Sprint ceremonies and backlogs are important tools, but when requirements shift, security is bolted on late, or multiple vendors are working in silos, they aren't enough to keep things from stalling.
The real challenge? Building delivery structures that last, with models that hold up under pressure and actually support the mission.
At Fearless, we’ve seen how moving beyond agile delivery unlocks faster, more secure results for federal teams.
Why delivery still stalls, even with agile.
Too often, federal programs that “do agile” still face the same blockers:
- Procurement vehicles weren't designed for iterative delivery. Fixed-price contracts and predefined requirements documents conflict with agile's adaptive approach.
- Funding cycles force "use it or lose it" decisions. Annual budgets push teams to commit to solutions before understanding problems.
- Duplicate work adds waste. Without reusable code or shared frameworks, every project reinvents the wheel.
- Innovation is risky. Teams want to test new approaches, but not at the cost of live systems.
- ATO processes treat security as a gate, not a practice. Teams wait months for authorization while code grows stale. The result is rework, vulnerabilities, and frustration.
Without stronger delivery structures, agile becomes a label, not a safeguard.
6 practices that make delivery hold up.
So what does it mean to go beyond agile in government? It means building in practices that protect continuity, cut waste, and strengthen trust. Here’s what we’ve found works:
1. Design with the mission in mind.
Mission-driven requirements align every feature back to real operational needs. Use OKRs tied to agency strategic goals. Replace abstract requirements with user stories from actual government employees and citizens. Iterative feedback loops with stakeholders keep delivery aligned with expectations and prevent drift.
2. Shift security left.
FedRAMP's Agile Delivery Pilot proves this works; security scanning in CI/CD pipelines, automated compliance checks, and inherited controls. This isn't periodic compliance assessments, it's about making sure security testing is continuous and automated.
3. Automate the repetitive, not the complex.

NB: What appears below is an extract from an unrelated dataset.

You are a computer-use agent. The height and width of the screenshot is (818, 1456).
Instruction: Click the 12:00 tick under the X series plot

Use AI for code generation, automated testing, vulnerability scanning, documentation, data validation, and predictive analytics. Automate repetitive tasks like dependency updates, compliance checks, and performance monitoring.
For example, Fearless applied ML-based quality checks that cut fingerprint capture errors by more than 50%. Save human expertise for mission-critical decisions; architecture choices, security exceptions, and user experience design that directly impact mission success.

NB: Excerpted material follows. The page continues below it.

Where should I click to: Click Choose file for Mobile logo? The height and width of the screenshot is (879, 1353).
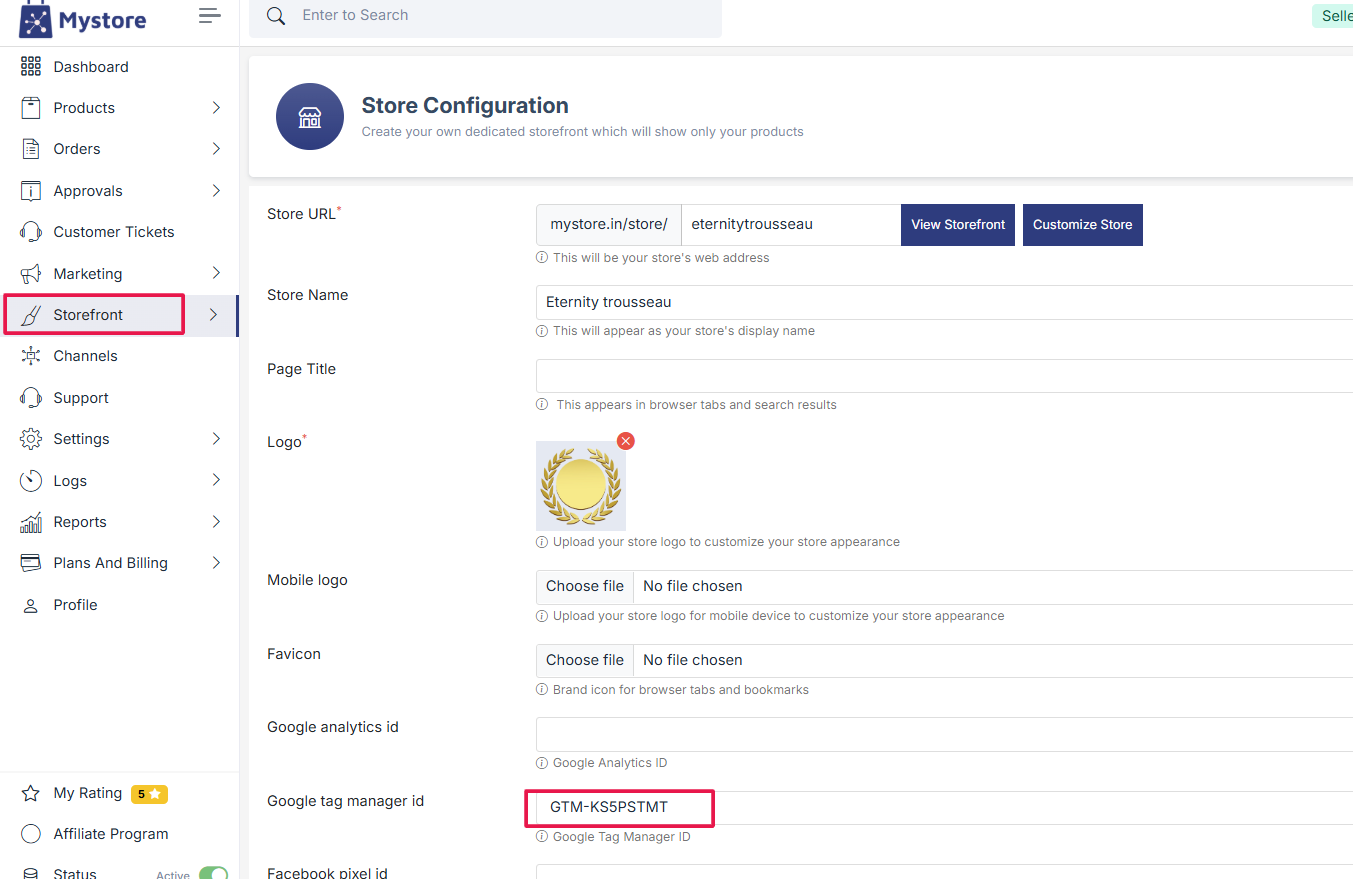[585, 586]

Read our case study on AI in biometrics to see how this worked in practice.
4. Build once, share across government.
Reusable code libraries speed delivery, lower costs, and strengthen security. GSA Code promotes the reuse of government custom code, and USWDS provides reusable components powering nearly 200 federal websites.
5. Use cloud sandboxes and feature flags for controlled innovation.
Cloud.gov offers free, no-strings-attached sandbox environments for federal staff and contractors to test deployments. Combined with feature flags (a standard practice for controlled rollouts), teams can deploy new capabilities behind switches, enabling or disabling features without redeployment.
6. Continuous monitoring and feedback loops.
Delivery doesn’t stop at launch. Move from annual reviews to continuous assessment. Use tools like Splunk or Elastic to monitor security, performance, and user behavior in real-time. Make retrospectives about mission impact, not just velocity.
What this means for federal leaders.
Agile delivery is the baseline. But in high-stakes federal environments, the real differentiator is whether delivery:
- Moves faster without adding risk,
- Integrates security from the start,
- Cuts duplication and waste,
- Provides visibility into progress,
- Works for both staff and the public.
That’s what it looks like to move beyond “we do agile” and toward delivery that lasts.